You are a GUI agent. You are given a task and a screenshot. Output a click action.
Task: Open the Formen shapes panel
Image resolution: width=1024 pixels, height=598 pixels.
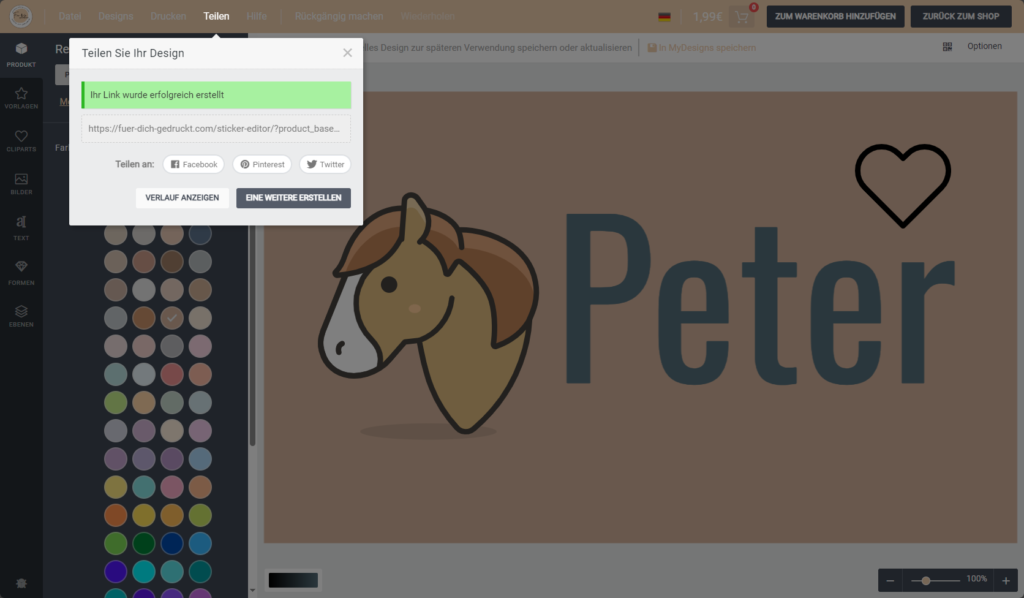21,271
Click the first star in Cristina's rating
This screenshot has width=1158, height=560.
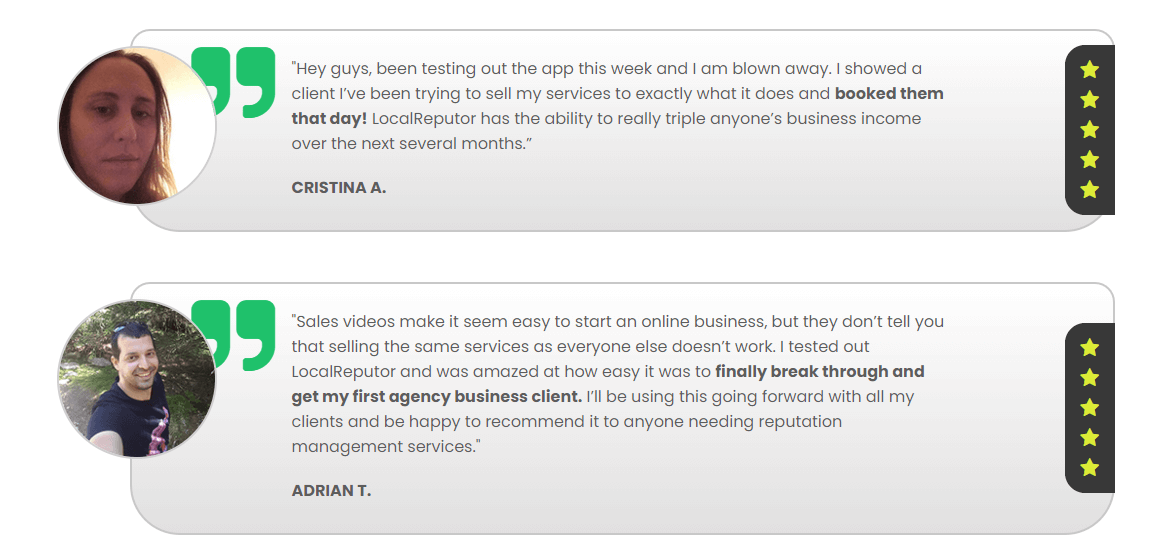(x=1089, y=70)
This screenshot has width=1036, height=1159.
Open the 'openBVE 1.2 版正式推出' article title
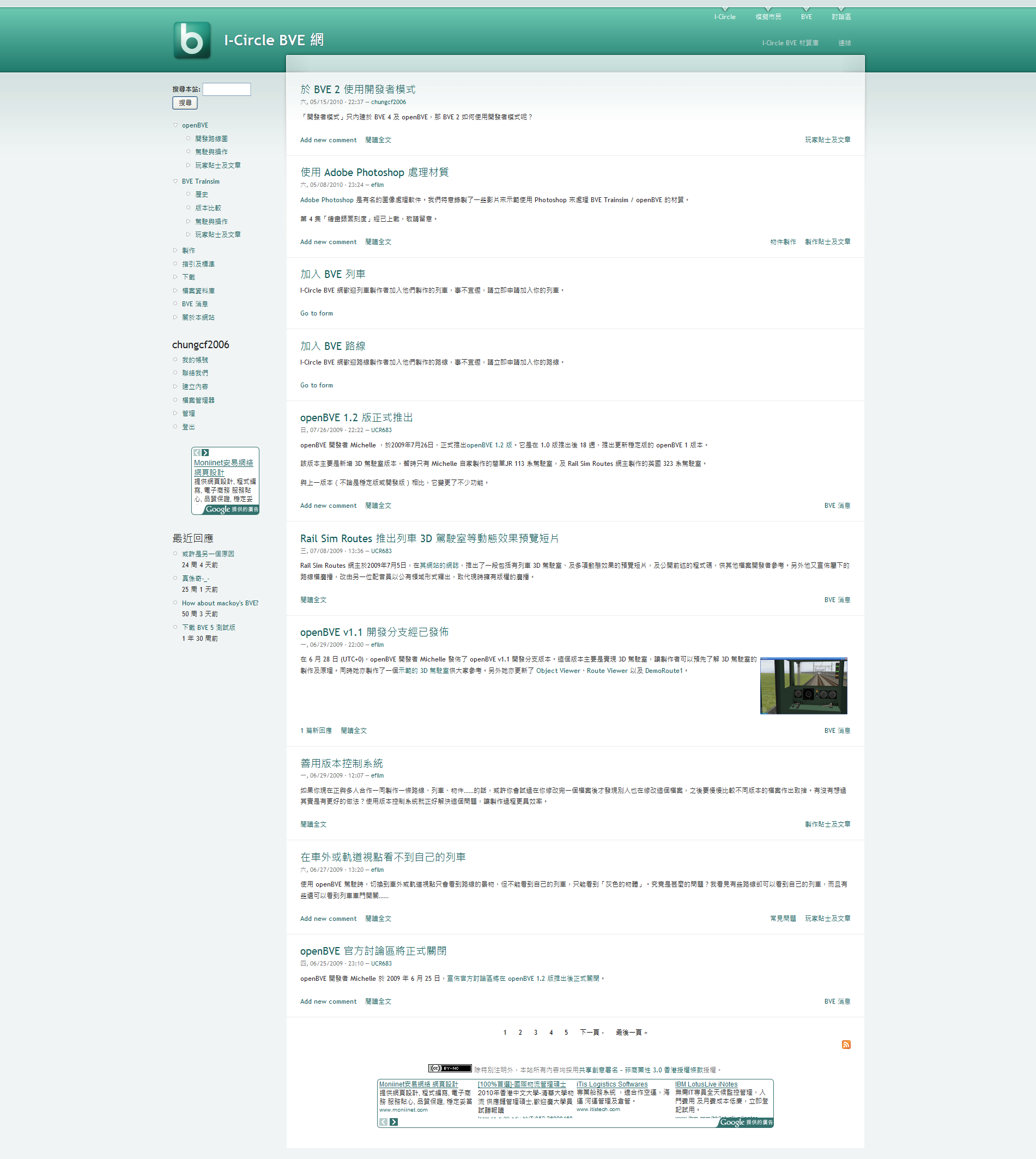point(356,418)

Brief: Rewrite all of the records above, changing every "screenshot" to "screen capture" and keeping everything else the same. Leave the pictures out.

Written response:
You are a GUI agent. You are given a task and a screen capture. Output a click action.
Task: Open the Formen shapes panel
Image resolution: width=1024 pixels, height=598 pixels.
21,271
Click the first star in Cristina's rating
This screen capture has width=1158, height=560.
(x=1089, y=70)
This screen capture has width=1036, height=1159.
Open the 'openBVE 1.2 版正式推出' article title
point(356,418)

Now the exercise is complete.